WHAT TO WORK ON:
Word for word, set down the records and skip each picture.

RECORDS FOR THIS TASK:
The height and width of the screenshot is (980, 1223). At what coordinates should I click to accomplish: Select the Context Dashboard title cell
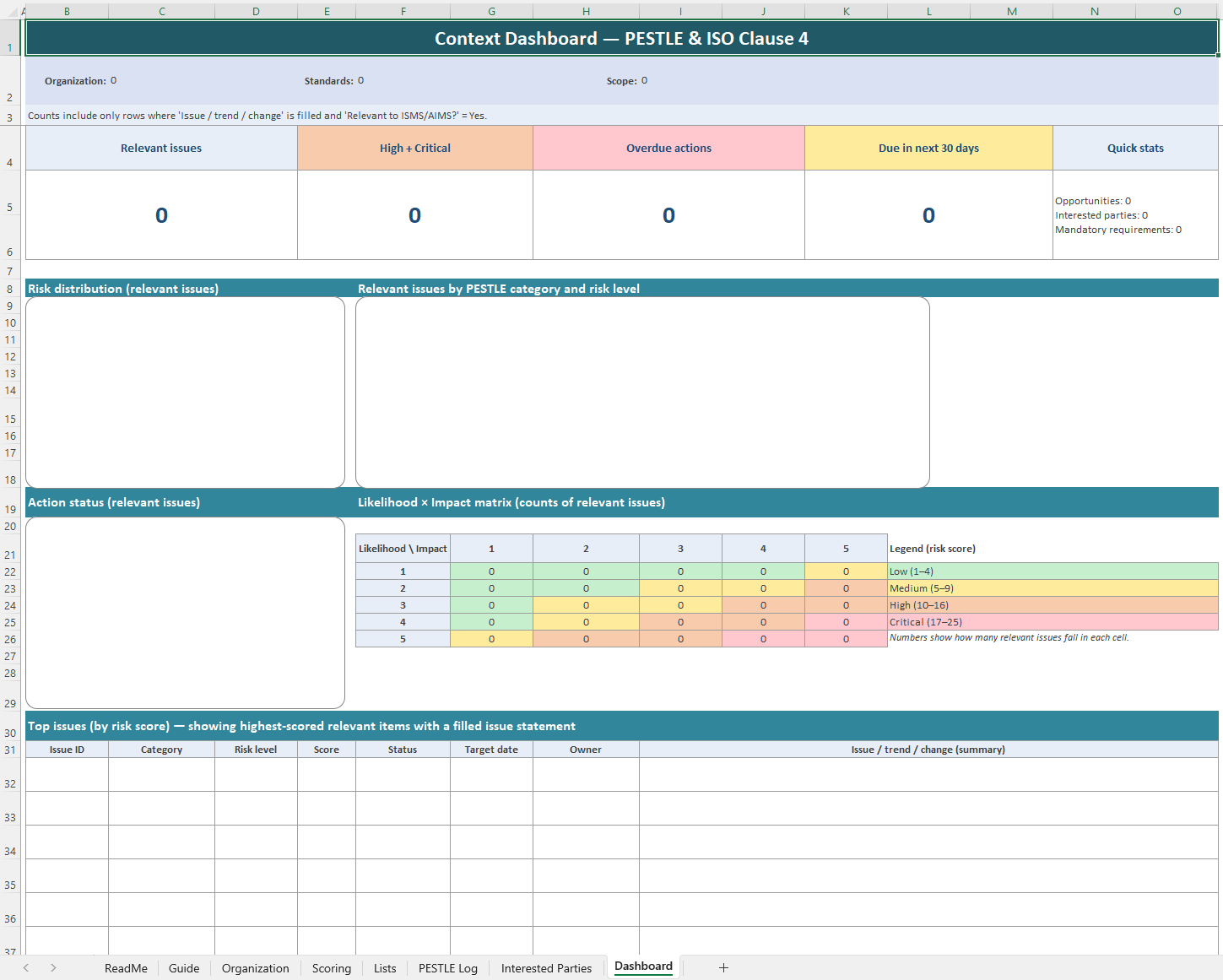tap(621, 39)
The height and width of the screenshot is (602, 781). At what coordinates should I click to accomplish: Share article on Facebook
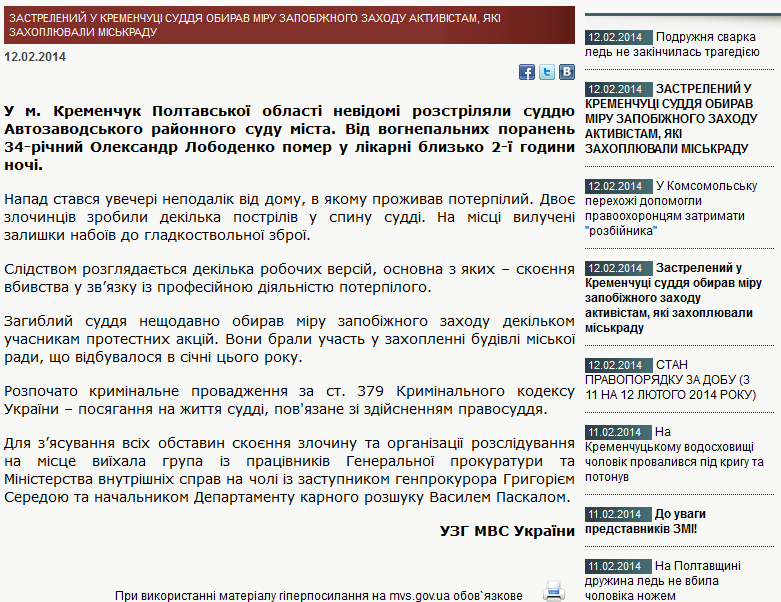[526, 72]
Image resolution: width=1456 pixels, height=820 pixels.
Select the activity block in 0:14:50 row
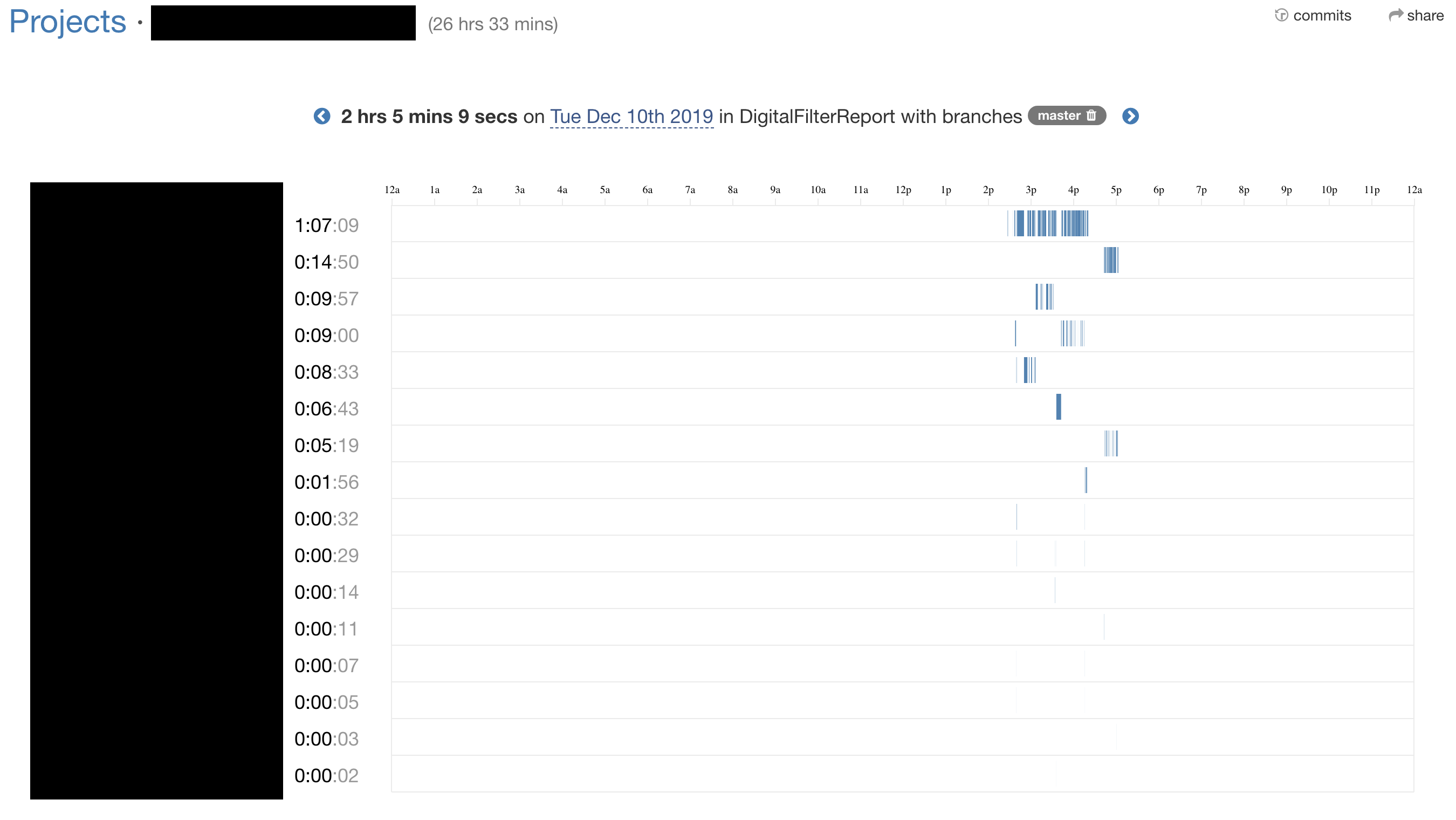[x=1111, y=260]
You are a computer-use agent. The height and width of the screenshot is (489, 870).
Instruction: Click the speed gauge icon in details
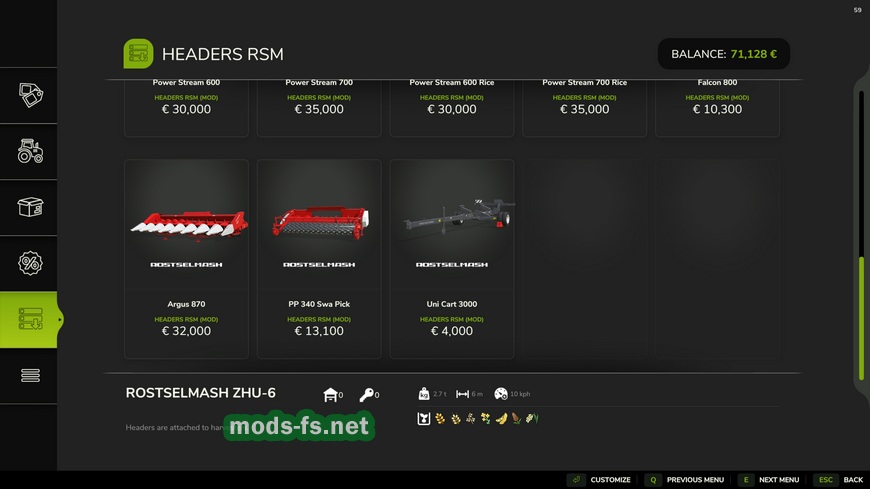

RESULT BELOW:
The height and width of the screenshot is (980, 1223). At what coordinates should I click to accomplish: Select the Context Dashboard title cell
tap(621, 39)
The height and width of the screenshot is (602, 781). At what coordinates should I click to accomplish: Share article on Facebook
[526, 72]
Image resolution: width=1456 pixels, height=820 pixels.
Select the activity block in 0:14:50 row
[x=1111, y=260]
You are a computer-use agent. The height and width of the screenshot is (489, 870).
Instruction: Click the speed gauge icon in details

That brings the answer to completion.